State medical providers may now authorize the use of medical cannabis under Senate Bill 5052 to treat both PTSD and traumatic brain injuries, a move that veterans like Dante Cammarata are applauding.
A former U.S. Army medic who served during the invasion of Iraq, Cammarata spent much of his time overseas treating wounds and dispensing medication to other soldiers. When he returned to U.S. soil and had his own serious, although less apparent, medical problems stemming from his time abroad, he found that the cannabis plant helped him immensely. So much so, in fact, that he credits the plant with saving his life.

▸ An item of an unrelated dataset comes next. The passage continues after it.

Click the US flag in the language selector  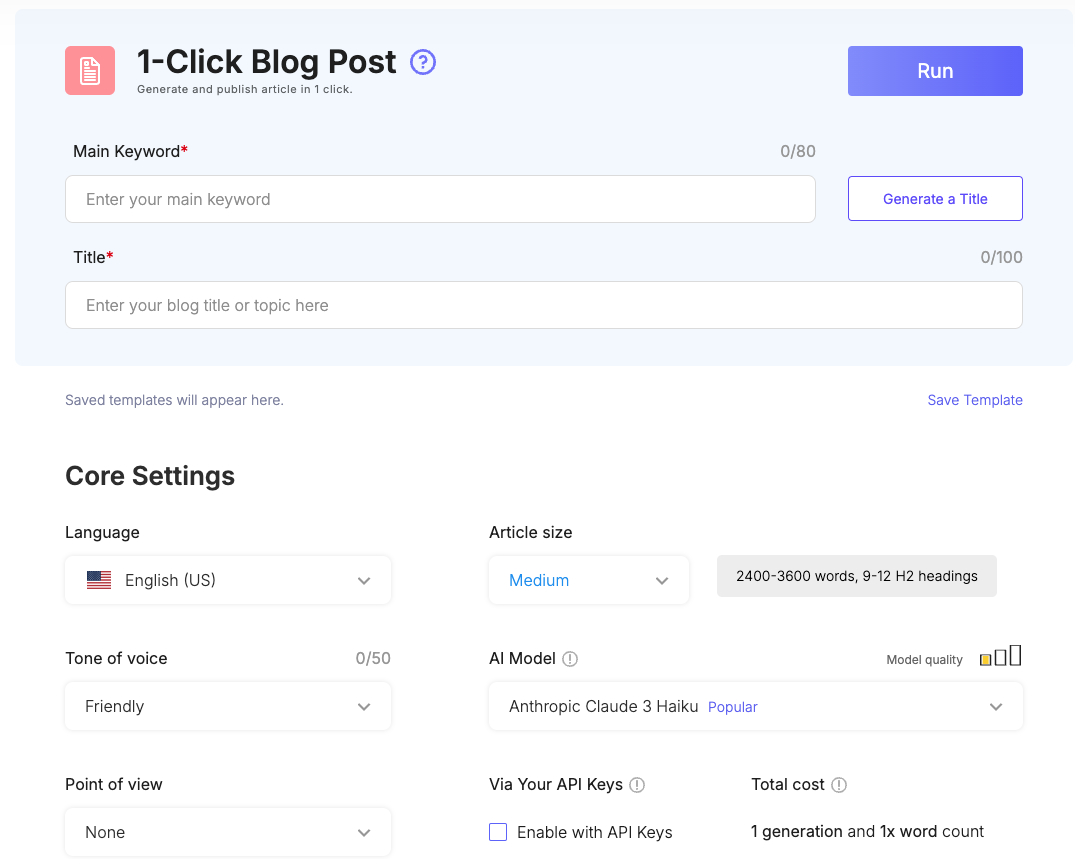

Now, he hopes that medical marijuana will provide others the same relief it gave him and believes it may help reduce the number of veteran suicides while also reducing veteran reliance on prescription medications. According to one estimate, one out of every five veterans from Iraq and Afghanistan suffer from PTSD, and Cammarata believes those suffering should be able to seek relief with medical marijuana without fearing being on the wrong side of the law. He says,
“We served this country proudly, and we don’t want to be seen as criminals for trying to help ourselves.”
To date, research on medical marijuana in relation to treating PTSD is inconclusive. However, one state-funded study is already underway in Colorado, and the executive director of the Veterans for Medical Cannabis Access reports that Washington is now one of 11 U.S. states to list PTSD as a qualifying condition for legally obtaining medical cannabis.
While medical marijuana cards have not been historically difficult for Washington residents to attain, this may also be affected by the passage of Senate Bill 5052. Furthermore, Washington medical marijuana dispensaries have not, to date, been closely regulated, although this too may change under the state’s new regulations.
The new legal changes will more closely define what medical conditions are considered grounds for medical marijuana authorization, and they are also expected to make it more difficult for medical providers to distribute program cards.